Nummer 367 - Januar 2005 | Sachbuch

Chronik einer Revolution

EZLN: 20 + 10 – Das Feuer und das Wort, Gloria Muñoz´ Histologie der zapatistischen Bewegung

In ihrem 2003 auf Spanisch erschienen und 2004 ins Deutsche übersetzten Buch EZLN 20 + 10 Das Feuer und das Wort, gibt Gloria Muñoz einen Zwischenbericht der bisherigen Geschichte des zapatistischen Befreiungsheeres EZLN. Zum einen beschreibt sie in diesem in chronologischer Form viele wichtige Aktivitäten und Erfolge, an denen die Zapatisten seit ihrer Erhebung 1994 beteiligt waren. Auf der anderen Seite kommen auch EZLN-Mitglieder selbst zu Wort, die durch ihre Erzählungen ein intimes Bild der am Befreiungsprojekt mitwirkenden Akteure zeichnen. 20 Jahre EZLN und zehn Jahre Aufstand werden so in Muñoz´ Buch kompakt zusammengefasst.

Klaus Pedersen

Aus meiner Sicht ist dies der vollständigste Bericht der öffentlichen Aktivitäten der EZLN“, schrieb Subcomandante Marcos in seiner Botschaft anlässlich der Vorstellung des Buches EZLN 20 + 10 Das Feuer und das Wort von Gloria Muñoz am 10. November 2003 in Mexiko und meinte damit dessen Herzstück, den Mittelteil – die Chronologie. Er selbst hat das Vorwort und ein 30 Seiten langes Interview am Ende des Buches beigesteuert. „Sie schickten mir die Fragen in schriftlicher Form zu, und ich musste vor einem kleinen Kassettenrekorder antworten. Ich verwechselte immer die ‚Rückwärtstaste’ mit ‚Aufnahme’, und so versuchte ich eine Einschätzung der letzten zehn Jahre zu machen, und auch noch über andere Dinge zu reflektieren.“
Im Kernteil des Buches, der EZLN-Chronologie, beschreibt Muñoz sehr klar zehn Jahre Kampf und Widerstand.
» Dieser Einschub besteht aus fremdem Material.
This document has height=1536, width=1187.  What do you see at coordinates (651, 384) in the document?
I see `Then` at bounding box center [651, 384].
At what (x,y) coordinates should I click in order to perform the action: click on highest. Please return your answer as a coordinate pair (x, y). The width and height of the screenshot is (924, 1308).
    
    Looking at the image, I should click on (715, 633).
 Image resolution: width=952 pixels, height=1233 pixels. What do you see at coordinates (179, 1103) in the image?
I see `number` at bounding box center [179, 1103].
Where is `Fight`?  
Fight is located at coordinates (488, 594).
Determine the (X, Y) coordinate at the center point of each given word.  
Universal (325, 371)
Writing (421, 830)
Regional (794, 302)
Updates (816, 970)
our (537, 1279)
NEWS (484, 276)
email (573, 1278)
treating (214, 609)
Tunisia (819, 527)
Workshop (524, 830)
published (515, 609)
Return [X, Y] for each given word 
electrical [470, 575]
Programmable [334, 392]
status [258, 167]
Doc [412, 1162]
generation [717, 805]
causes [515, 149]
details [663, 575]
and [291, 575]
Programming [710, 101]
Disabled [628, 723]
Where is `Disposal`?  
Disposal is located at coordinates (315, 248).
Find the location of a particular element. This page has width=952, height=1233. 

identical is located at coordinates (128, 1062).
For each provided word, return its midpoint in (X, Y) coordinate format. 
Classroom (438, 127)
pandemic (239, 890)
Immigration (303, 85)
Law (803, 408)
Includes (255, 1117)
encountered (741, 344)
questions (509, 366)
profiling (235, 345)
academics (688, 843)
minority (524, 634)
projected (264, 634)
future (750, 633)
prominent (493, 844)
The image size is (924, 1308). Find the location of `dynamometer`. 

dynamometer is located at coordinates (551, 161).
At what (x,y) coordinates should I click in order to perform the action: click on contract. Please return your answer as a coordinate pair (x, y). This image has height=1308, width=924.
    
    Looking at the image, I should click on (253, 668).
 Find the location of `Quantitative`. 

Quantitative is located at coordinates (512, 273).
Nüchtern ist hier die Darstellung, denn das Spektakuläre ist das zapatistische Projekt an sich – sowohl sein Wandel in der Kontinuität (von Marcos „die Prinzipientreue einer Bewegung“ genannt), als auch die Tatsache seines Fortbestandes und Gedeihens – aller Aufstandsbekämpfung zum Trotz, was vor allem seiner tiefen Verwurzelung in der indigenen Bevölkerung von Chiapas, aber auch der nationalen und internationalen Solidarität zu verdanken ist. Die Chronologie hat nur knapp halb so viele Seiten wie die Zapatista Chronicles von John Ross (die darüber hinaus im Frühjahr 2000 enden). Trotzdem stellt Glorias schlanke Chronologie den Wälzer von Ross in den Schatten.
Komplettiert wird das Buch durch „ein paar Puzzleteile“, die am Anfang des Buches stehen. Gloria Muñoz sammelte dafür die Aussagen einiger EZLN-Combatantes, die mehr als 19 Jahre im zapatistischen Kampf zugebracht haben und zum ersten Mal ihr Herz über diese Jahre des Schweigens öffneten und ihre Erinnerungen preisgaben. Unter anderem wird in diesem Rahmen des Anführers mit dem zweithöchsten militärischen Rang, Subcomandante Pedro, gedacht, der am Morgen des 1. Januars 1994 die Einnahme von sieben Dörfern leitete und beim Kampf um Las Margaritas, von mehreren Kugeln getroffen, fiel. Wir erfahren, dass er den Indígena-Gruppen Tojolabales und Tzeltales gut bekannt war, dass er Alas (filterlose mexikanische Zigaretten) rauchte, und dass er bei den EZLN-KämpferInnen beliebt war, weil er ihnen wichtige Anliegen sehr gut erklären konnte. Die Erinnerungen sind ein Teil des langsamen Enthüllungsprozesses der intimen Geschichte der EZLN.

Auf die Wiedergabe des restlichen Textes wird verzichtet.